Между тем школа заработала, и Ульяну, несмотря на ее большое нежелание, назначили директором. Кусако жаловалась в райком партии, было специальное заседание по этому вопросу — рассказал Рукавишников — и даже спор возник с матюками: одни считали, что Кусако — опытный педагог и член партии, а другие говорили, что Рукавишникова — комсомолка, и молодым везде у нас дорога, а у Кусако муж сидел за воровство. Победил голый расчет: Кусако будет вечно на пороге РайОНО стоять с протянутой рукой, а Рукавишниковой, которой РайОНО откажет точно так же, как и Кусако, всегда папа поможет за счет колхозных сусеков.

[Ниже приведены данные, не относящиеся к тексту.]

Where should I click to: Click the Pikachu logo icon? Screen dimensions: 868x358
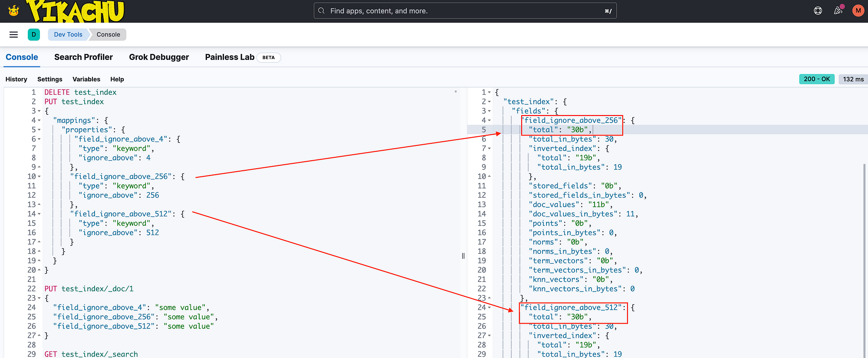click(x=14, y=10)
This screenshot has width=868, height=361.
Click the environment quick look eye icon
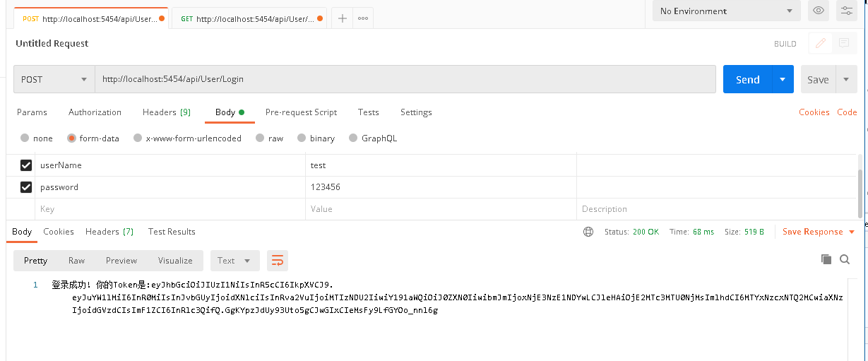[x=819, y=11]

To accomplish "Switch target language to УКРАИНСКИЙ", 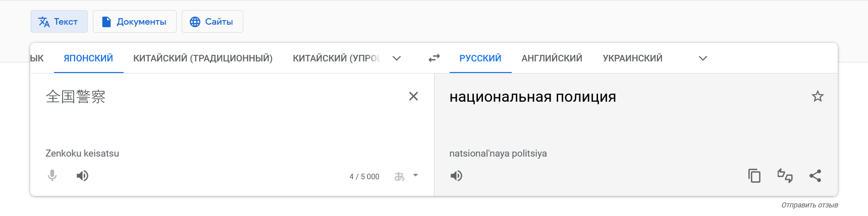I will tap(632, 58).
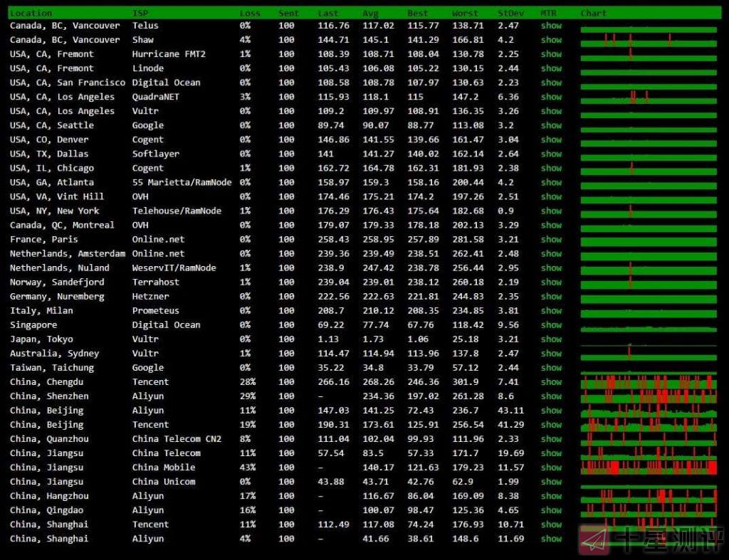Click latency chart for Aliyun Shenzhen
Image resolution: width=729 pixels, height=560 pixels.
(649, 396)
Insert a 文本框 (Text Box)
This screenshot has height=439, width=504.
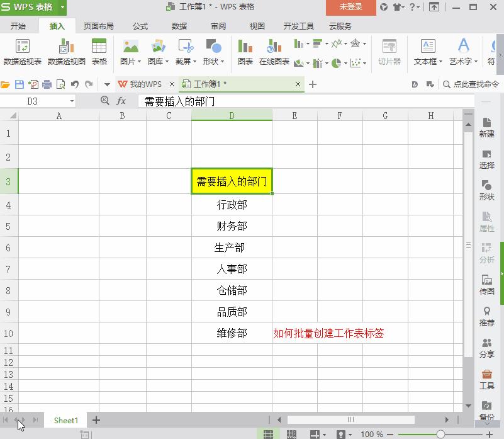coord(428,50)
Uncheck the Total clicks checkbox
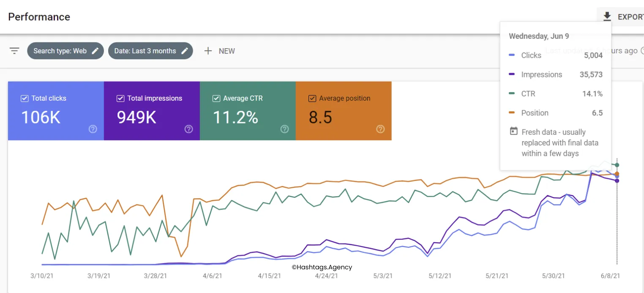644x293 pixels. (x=25, y=99)
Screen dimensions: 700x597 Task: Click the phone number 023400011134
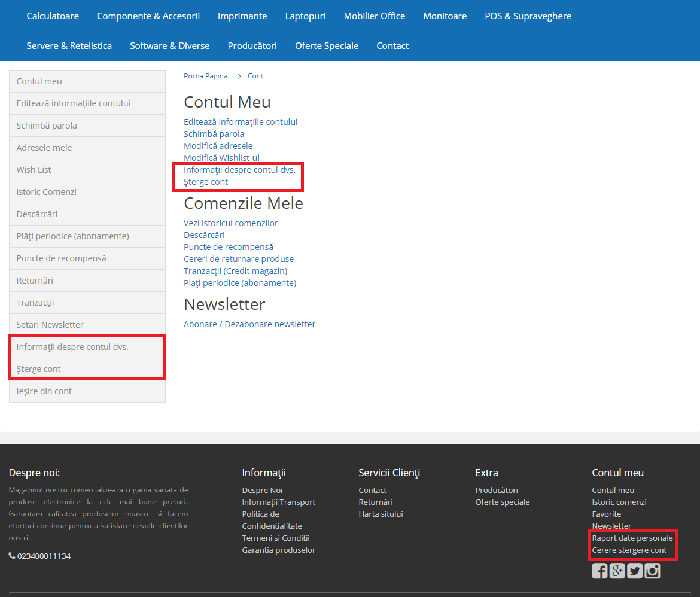tap(44, 556)
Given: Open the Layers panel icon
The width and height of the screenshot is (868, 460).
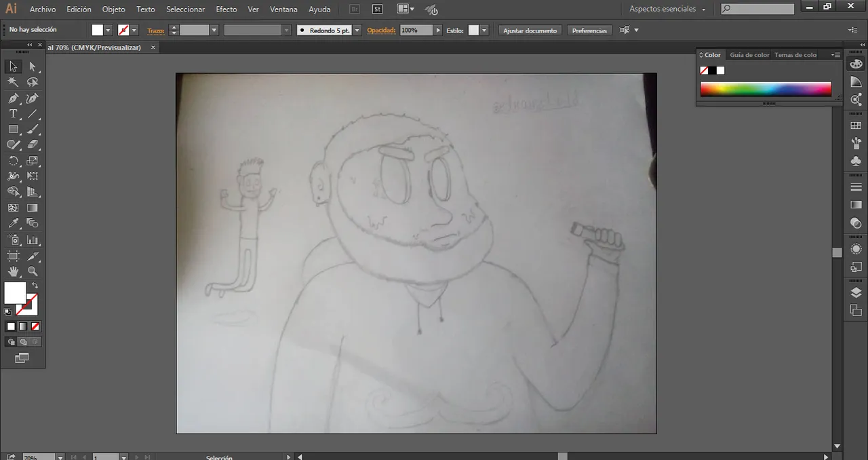Looking at the screenshot, I should click(x=855, y=292).
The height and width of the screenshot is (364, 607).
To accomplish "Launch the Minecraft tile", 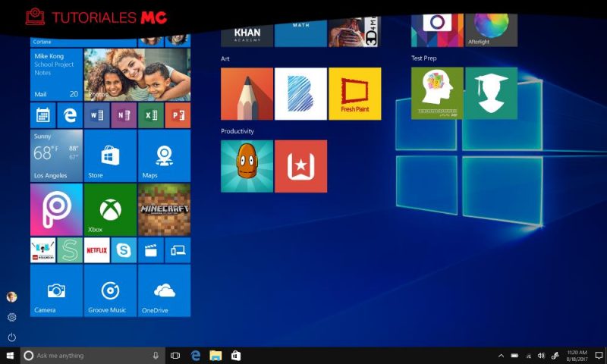I will coord(164,209).
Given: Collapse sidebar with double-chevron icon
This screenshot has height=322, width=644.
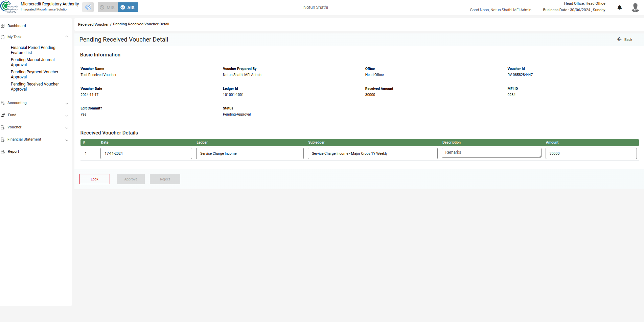Looking at the screenshot, I should point(88,7).
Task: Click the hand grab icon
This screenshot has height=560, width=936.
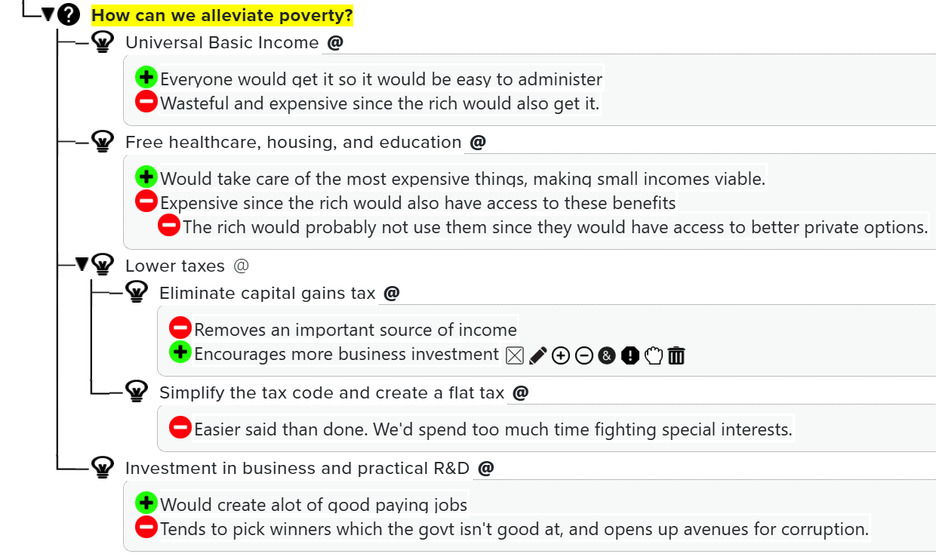Action: tap(653, 355)
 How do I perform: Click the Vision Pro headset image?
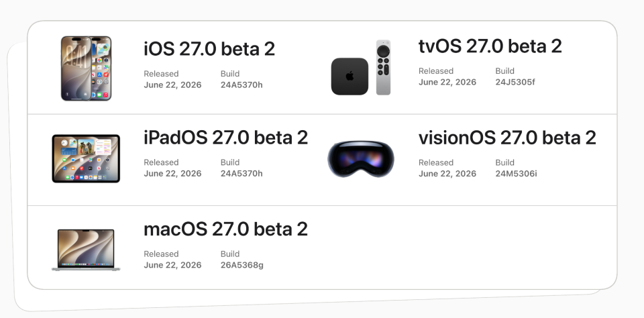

Узнав про такой расклад, Кусачка вообще отказалась преподавать, за что ее вызвали в райком и пригрозили выгнать из партии. Тогда она согласилась быть завучем. Кстати сказать, на преподавательскую работу по совместительству — учить детей «Степного» немецкому языку — позвали и Аугуста. Лично директор школы Ульяна Ивановна его уговаривала: «Вы же грамотный человек, Август, техникум закончили: мы Вам учебники дадим, методические пособия: почитаете про аккузативы- номинативы, и детям объясните; ведь главное дело — Вы же язык знаете в совершенстве, и произношение: это же уникальный шанс для детей! А то приходил один фронтовик наниматься учителем немецкого, а сам кроме «хенде хох», «шнапс ист шайзе» и «алле — гоп!» и сказать-то ничего не может. А пришел важный такой, в галстуке-бабочке, с амбициями: дед его, видите ли, до революции в цирке фокусником работал…».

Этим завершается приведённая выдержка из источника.